[Collected data]
────────
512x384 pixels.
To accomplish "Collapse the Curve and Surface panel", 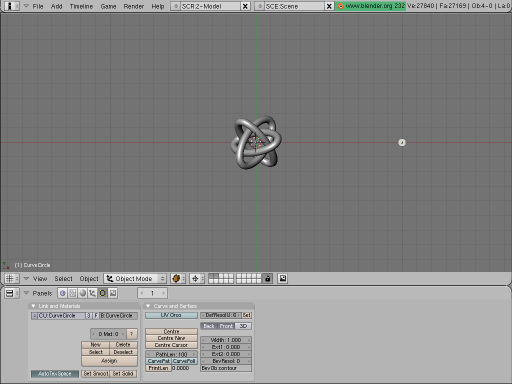I will [x=148, y=306].
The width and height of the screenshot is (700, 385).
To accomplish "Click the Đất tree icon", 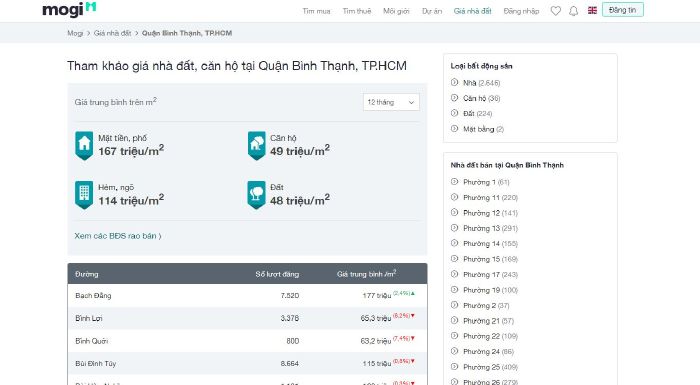I will pos(256,195).
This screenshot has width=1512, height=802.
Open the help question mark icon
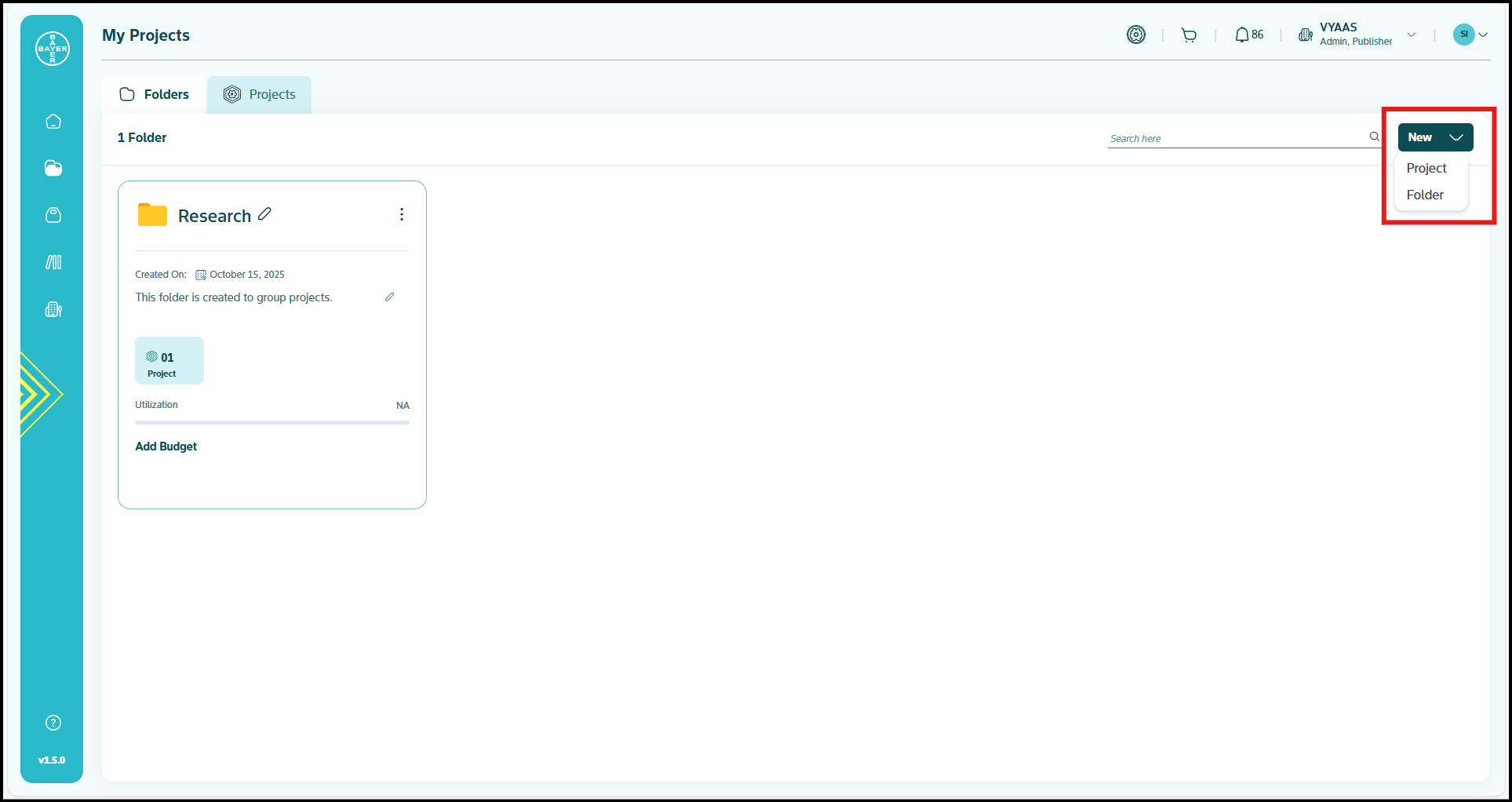click(53, 723)
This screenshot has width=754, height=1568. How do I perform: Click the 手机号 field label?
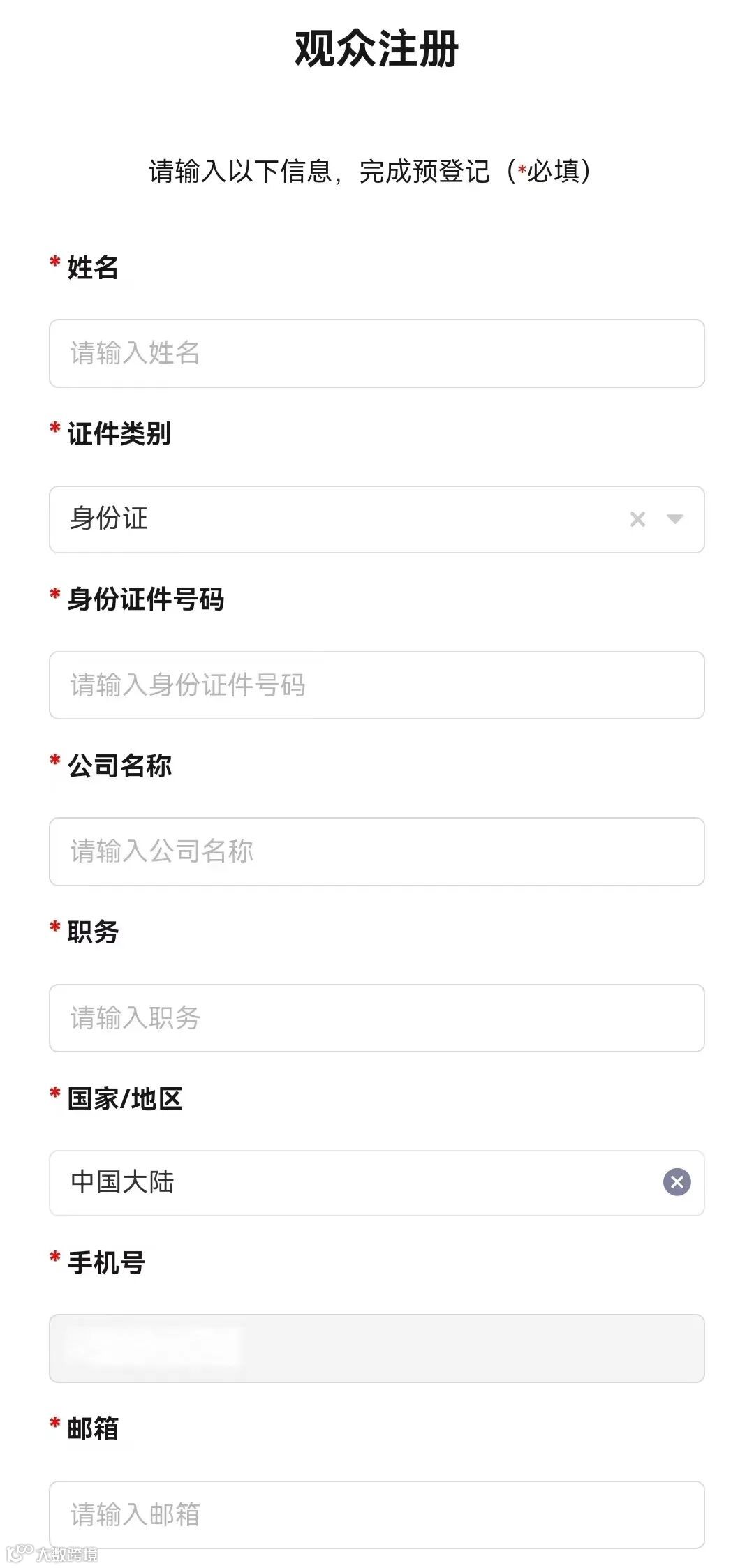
────────
● PROBLEM STATEMENT
The word "width" may occur in lines of the data above; say how many lines hold it, giving only the number.

● ANSWER
3